# Stored items:

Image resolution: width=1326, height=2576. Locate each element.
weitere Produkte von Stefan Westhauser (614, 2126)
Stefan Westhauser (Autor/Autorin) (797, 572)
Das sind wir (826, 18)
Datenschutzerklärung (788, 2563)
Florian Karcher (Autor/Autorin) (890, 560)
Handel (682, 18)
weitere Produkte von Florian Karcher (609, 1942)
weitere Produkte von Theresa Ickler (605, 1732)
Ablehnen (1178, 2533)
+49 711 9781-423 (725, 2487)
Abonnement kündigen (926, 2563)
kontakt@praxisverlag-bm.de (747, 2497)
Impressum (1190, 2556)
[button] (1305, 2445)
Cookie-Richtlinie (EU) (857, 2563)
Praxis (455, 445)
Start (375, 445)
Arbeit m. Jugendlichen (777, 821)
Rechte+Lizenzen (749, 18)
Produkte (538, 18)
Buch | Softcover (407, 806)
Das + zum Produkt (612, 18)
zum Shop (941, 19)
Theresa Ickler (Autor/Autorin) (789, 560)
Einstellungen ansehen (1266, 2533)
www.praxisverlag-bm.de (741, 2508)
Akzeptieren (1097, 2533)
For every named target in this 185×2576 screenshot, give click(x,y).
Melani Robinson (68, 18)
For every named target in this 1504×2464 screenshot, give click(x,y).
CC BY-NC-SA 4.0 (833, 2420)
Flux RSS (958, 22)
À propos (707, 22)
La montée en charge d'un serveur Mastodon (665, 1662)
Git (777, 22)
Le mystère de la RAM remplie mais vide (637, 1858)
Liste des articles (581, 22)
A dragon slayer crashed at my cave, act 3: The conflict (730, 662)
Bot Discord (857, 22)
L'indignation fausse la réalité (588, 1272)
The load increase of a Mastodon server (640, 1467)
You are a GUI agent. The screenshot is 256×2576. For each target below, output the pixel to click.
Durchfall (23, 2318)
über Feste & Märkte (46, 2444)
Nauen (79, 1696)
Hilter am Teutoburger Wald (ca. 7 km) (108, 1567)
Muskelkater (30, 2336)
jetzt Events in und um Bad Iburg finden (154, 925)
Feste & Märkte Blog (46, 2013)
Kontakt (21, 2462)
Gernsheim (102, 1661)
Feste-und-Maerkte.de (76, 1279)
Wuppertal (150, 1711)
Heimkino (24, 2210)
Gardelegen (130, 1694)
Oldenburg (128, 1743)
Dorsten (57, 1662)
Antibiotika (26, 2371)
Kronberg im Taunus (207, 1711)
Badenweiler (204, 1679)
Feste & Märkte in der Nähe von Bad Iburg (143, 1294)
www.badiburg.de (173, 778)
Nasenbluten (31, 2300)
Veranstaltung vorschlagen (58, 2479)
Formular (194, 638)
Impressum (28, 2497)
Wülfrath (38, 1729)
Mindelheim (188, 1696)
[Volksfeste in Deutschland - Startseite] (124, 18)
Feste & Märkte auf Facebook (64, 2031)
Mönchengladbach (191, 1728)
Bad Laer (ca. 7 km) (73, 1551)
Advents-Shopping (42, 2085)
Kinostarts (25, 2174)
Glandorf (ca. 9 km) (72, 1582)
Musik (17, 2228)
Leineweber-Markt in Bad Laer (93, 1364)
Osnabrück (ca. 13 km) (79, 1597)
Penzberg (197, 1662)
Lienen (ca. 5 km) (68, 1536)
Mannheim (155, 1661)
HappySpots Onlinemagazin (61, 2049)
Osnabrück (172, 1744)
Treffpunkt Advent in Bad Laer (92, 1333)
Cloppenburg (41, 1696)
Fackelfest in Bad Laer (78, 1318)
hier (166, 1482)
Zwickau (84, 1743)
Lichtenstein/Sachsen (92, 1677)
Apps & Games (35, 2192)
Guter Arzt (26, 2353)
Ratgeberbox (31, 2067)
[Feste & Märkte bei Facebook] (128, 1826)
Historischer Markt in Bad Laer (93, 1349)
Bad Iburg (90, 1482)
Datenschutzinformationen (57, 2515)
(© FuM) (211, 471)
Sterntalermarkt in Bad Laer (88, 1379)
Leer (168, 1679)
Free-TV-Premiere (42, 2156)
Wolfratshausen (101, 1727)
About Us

# Exercise requirements:
When a line in the data contains the string "Theresa", copy that line.

# Result:
weitere Produkte von Theresa Ickler (605, 1732)
Theresa Ickler (Autor/Autorin) (789, 560)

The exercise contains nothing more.